_Problem details_. Below are the lines to check; count those holding the string "button" and give only the number.

_Source data_.
___

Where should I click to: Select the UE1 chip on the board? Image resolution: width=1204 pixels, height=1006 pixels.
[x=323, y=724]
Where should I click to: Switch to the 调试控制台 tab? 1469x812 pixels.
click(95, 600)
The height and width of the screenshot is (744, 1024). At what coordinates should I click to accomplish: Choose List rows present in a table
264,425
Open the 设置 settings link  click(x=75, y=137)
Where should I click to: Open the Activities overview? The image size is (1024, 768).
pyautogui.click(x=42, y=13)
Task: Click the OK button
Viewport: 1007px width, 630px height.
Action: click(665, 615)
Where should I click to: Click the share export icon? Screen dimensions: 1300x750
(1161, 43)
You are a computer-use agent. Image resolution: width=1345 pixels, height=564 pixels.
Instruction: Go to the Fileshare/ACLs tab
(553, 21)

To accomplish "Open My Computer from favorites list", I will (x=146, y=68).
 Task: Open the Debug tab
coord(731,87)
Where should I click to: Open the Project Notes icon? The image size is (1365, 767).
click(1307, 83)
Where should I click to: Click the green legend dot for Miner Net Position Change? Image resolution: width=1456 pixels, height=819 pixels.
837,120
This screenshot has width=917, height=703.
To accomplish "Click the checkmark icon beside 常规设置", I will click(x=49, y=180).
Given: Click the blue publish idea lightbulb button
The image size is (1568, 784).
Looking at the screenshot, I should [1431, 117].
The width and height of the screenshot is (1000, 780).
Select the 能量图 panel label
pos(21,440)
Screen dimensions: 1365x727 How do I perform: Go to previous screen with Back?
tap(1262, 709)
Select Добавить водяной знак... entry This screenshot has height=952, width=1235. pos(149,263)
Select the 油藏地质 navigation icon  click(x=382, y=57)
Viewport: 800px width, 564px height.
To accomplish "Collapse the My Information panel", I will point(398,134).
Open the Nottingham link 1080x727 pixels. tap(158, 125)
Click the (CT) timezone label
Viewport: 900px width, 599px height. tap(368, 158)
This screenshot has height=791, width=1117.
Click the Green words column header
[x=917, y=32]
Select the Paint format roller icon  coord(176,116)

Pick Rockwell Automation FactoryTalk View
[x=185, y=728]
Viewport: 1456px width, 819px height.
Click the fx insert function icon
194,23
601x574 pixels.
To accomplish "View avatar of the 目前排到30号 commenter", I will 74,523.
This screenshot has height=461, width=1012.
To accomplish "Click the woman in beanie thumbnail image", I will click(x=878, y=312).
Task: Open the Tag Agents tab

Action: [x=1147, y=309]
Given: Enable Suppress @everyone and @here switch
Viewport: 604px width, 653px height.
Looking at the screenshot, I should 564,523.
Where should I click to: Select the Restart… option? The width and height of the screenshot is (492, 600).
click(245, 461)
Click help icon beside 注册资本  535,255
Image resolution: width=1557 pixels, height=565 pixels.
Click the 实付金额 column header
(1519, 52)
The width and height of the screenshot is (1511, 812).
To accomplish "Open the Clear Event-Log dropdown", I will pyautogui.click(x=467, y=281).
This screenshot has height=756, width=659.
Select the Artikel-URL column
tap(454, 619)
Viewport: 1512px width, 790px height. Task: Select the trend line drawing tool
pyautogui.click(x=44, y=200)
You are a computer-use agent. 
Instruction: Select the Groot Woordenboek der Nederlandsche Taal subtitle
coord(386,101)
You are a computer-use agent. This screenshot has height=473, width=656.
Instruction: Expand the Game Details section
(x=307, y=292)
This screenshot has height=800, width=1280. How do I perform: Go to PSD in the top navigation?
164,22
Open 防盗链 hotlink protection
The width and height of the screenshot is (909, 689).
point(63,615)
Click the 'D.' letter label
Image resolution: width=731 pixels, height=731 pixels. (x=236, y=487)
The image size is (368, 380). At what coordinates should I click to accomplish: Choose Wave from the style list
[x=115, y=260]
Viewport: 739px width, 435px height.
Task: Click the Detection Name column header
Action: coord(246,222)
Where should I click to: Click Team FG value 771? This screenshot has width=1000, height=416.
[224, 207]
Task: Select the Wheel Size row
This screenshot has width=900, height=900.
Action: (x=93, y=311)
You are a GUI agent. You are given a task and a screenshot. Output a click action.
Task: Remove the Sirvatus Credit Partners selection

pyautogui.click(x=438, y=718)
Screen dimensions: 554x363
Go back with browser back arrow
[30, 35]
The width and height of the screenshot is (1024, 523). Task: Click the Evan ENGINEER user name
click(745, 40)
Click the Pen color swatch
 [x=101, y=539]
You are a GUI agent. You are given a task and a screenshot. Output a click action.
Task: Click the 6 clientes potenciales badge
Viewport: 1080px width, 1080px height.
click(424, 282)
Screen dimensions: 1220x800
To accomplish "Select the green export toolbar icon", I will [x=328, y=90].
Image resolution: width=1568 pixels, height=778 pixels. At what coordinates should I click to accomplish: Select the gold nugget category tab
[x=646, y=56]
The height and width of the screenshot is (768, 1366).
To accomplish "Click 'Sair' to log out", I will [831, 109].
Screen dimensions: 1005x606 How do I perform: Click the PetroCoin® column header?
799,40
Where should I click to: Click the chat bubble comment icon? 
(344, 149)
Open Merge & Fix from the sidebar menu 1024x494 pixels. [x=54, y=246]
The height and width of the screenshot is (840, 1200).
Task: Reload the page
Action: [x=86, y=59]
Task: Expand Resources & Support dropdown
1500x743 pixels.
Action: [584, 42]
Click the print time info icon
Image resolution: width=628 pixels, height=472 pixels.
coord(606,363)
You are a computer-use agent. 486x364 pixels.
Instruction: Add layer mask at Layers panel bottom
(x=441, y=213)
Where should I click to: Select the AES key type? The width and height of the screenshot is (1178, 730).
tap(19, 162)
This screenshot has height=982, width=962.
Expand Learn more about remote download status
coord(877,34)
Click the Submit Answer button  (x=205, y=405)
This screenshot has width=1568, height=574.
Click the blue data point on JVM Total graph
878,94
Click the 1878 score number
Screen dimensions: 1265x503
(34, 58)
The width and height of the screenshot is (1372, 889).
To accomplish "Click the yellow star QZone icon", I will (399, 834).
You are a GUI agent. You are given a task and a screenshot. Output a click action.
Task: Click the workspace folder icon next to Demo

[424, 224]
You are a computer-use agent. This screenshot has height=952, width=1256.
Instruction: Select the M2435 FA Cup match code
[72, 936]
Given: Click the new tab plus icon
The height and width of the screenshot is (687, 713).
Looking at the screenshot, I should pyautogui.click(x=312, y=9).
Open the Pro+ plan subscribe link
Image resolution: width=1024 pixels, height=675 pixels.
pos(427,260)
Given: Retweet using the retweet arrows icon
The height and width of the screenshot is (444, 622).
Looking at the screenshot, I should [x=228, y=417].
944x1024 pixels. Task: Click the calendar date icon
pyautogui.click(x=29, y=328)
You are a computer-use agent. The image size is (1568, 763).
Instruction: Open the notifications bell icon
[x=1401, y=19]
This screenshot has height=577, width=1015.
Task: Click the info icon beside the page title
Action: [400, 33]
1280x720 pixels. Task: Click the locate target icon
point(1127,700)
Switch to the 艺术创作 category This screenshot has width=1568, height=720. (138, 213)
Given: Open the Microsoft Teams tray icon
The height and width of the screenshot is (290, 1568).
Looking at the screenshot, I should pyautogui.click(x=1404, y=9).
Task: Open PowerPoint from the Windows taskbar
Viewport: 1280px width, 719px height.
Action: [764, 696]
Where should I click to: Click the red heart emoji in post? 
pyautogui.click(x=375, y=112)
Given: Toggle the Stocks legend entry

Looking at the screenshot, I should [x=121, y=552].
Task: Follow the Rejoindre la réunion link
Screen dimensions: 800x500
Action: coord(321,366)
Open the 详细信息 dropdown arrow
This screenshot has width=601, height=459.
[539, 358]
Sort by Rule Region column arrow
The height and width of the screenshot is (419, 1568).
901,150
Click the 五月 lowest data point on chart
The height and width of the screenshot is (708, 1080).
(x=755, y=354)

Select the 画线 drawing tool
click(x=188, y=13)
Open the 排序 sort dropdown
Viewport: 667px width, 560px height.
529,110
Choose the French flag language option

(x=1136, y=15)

___

_Solved exercise_. 3